From what I understand, the cp argument to the rpart
function helps pre-prune the tree in the same way as the minsplit or minbucket arguments. What I don't understand is how CP values are computed. For example
df<-data.frame(x=c(1,2,3,3,3,4), y=as.factor(c(TRUE, TRUE, FALSE, TRUE, FALSE, FALSE)), method="class")

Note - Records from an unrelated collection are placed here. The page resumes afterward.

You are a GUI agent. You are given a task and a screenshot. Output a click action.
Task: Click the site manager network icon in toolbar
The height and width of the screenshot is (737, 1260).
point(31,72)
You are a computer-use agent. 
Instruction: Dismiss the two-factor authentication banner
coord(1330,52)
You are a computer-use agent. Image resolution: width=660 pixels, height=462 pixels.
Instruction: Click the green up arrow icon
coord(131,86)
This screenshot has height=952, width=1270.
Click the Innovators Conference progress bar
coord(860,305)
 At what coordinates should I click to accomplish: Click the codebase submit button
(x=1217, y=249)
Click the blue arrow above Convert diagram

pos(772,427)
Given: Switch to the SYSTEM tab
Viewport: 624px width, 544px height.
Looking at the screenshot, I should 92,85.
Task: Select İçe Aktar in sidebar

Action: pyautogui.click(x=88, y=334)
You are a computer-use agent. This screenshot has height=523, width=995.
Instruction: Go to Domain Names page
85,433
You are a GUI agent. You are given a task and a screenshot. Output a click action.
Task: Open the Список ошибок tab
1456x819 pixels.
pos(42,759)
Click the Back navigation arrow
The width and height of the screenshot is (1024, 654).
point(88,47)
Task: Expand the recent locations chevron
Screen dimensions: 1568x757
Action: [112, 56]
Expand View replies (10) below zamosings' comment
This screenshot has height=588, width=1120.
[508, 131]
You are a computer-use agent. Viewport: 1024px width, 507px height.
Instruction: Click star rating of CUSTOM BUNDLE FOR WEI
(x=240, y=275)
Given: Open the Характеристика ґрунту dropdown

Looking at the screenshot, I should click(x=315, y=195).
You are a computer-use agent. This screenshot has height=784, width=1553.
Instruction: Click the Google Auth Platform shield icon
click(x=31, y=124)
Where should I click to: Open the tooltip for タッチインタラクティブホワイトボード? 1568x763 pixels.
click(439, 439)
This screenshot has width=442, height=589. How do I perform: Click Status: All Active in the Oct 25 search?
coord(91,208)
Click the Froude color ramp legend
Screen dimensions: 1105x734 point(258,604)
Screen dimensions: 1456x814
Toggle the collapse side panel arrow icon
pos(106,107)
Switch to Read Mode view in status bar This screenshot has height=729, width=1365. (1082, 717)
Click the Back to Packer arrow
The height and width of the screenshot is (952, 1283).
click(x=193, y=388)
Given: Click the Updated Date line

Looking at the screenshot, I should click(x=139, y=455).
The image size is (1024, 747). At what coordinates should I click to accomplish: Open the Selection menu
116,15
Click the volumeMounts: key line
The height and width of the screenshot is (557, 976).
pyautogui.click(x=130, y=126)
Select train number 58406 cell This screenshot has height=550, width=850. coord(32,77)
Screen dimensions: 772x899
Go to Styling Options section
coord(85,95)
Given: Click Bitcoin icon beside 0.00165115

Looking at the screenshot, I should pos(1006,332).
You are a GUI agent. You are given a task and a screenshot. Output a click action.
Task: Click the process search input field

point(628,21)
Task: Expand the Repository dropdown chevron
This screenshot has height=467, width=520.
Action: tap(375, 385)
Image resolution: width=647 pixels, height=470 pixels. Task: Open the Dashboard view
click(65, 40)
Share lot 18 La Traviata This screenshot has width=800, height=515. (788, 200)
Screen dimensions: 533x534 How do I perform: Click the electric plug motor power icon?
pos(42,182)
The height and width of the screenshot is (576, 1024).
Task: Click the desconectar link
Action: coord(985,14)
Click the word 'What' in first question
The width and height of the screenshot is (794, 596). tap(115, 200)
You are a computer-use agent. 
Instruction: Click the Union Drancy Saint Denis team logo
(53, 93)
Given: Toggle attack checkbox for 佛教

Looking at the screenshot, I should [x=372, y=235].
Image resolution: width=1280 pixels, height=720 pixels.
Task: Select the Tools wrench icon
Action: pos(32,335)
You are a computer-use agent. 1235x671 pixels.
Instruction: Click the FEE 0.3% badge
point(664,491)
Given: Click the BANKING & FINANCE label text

mytree<-rpart(y ~ x, data = df, minbucket = 1, minsplit=1)
Resulting tree…
mytree
n= 6
node), split, n, loss, yval, (yprob)
* denotes terminal node
1) root 6 3 FALSE (0.5000000 0.5000000)
2) x>=2.5 4 1 FALSE (0.7500000 0.2500000) *
3) x< 2.5 2 0 TRUE (0.0000000 1.0000000) *
Summary…
summary(mytree)
Call:
rpart(formula = y ~ x, data = df, minbucket = 1, minsplit = 1)
n= 6
CP nsplit rel error xerror xstd
1 0.6666667 0 1.0000000 2.0000000 0.0000000
2 0.0100000 1 0.3333333 0.6666667 0.3849002
Where's the .666 and .01 coming from?
Best Answer
I was searching for same from many days and I came to know one thing that cp value calculation is taken care by package. By default if you do not specify "CP" value then rpart will take its as 0.01. Cp value is cost of adding node to the tree.